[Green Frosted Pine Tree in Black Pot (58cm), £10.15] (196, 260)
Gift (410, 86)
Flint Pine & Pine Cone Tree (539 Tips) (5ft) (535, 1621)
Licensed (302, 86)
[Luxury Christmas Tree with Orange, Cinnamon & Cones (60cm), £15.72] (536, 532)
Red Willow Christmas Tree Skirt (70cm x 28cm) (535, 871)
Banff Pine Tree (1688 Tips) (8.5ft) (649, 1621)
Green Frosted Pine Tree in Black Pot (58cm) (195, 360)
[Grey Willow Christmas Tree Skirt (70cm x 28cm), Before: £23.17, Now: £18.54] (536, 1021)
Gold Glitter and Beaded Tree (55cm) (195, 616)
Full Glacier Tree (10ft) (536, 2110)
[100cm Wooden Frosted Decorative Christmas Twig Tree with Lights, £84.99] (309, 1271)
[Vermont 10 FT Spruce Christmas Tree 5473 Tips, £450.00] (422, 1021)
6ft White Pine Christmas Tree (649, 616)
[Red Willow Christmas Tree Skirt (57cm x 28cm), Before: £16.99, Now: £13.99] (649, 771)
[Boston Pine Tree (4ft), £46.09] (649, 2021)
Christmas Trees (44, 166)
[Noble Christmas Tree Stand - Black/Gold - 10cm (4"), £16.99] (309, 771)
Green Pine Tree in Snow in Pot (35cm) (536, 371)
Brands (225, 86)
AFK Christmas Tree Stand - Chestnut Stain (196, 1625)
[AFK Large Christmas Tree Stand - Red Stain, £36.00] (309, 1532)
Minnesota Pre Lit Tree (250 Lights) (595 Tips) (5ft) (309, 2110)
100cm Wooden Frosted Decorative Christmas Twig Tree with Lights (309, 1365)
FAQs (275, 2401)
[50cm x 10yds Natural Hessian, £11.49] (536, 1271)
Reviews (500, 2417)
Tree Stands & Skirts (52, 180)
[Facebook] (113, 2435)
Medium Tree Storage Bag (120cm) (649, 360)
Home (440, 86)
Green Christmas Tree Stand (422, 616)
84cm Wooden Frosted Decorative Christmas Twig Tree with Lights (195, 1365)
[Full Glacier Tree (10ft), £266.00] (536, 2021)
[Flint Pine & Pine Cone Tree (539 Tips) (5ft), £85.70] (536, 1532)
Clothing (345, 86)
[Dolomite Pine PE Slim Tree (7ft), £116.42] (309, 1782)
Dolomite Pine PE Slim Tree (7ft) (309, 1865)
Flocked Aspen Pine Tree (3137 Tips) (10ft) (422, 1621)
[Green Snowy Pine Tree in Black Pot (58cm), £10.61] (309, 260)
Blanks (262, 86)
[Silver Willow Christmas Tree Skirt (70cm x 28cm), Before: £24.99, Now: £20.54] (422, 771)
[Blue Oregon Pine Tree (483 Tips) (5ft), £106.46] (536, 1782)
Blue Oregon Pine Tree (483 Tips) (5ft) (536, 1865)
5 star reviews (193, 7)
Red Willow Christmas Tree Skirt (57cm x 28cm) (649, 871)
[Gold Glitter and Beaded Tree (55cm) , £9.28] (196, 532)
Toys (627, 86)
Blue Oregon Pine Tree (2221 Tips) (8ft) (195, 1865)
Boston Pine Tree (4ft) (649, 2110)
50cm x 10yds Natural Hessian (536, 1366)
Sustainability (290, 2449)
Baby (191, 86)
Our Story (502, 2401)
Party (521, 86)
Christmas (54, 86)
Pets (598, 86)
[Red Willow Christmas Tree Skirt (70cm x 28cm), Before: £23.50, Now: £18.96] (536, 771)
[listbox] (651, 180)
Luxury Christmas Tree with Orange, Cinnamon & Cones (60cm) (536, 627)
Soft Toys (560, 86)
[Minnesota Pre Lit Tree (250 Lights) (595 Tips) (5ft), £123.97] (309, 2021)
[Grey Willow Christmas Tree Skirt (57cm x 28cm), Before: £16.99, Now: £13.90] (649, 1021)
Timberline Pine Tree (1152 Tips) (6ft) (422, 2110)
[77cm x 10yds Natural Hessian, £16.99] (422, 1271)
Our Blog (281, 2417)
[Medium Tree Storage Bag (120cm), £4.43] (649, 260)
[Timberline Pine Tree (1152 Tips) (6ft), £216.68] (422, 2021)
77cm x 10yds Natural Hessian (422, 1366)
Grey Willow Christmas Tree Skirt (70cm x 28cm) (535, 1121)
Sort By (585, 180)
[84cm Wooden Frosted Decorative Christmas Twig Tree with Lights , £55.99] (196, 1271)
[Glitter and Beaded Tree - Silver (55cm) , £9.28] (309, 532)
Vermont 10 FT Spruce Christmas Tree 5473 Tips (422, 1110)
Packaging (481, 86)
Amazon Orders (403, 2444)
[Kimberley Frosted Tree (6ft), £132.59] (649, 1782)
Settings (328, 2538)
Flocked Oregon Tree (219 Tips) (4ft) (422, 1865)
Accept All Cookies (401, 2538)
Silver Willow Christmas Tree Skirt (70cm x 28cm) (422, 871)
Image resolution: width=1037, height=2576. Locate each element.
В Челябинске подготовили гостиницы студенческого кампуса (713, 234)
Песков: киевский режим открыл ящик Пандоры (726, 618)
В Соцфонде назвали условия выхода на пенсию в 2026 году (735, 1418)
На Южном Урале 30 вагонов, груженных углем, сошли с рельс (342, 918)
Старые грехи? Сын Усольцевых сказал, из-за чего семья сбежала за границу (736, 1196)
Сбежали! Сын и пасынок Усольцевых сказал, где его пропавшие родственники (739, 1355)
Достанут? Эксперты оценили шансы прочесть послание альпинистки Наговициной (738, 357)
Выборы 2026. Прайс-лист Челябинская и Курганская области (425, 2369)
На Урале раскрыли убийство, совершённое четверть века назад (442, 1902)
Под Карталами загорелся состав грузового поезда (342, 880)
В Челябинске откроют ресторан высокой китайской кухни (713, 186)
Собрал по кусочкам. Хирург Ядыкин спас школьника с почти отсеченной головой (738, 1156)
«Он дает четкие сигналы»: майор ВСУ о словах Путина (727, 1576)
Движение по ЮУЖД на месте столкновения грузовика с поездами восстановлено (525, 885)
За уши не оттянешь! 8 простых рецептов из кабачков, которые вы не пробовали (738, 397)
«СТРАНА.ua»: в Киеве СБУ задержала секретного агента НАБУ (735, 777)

What this task involves:
The lines above that hold the word "Natural" should be found and copied out.

Response box:
[50cm x 10yds Natural Hessian, £11.49] (536, 1271)
50cm x 10yds Natural Hessian (536, 1366)
[77cm x 10yds Natural Hessian, £16.99] (422, 1271)
77cm x 10yds Natural Hessian (422, 1366)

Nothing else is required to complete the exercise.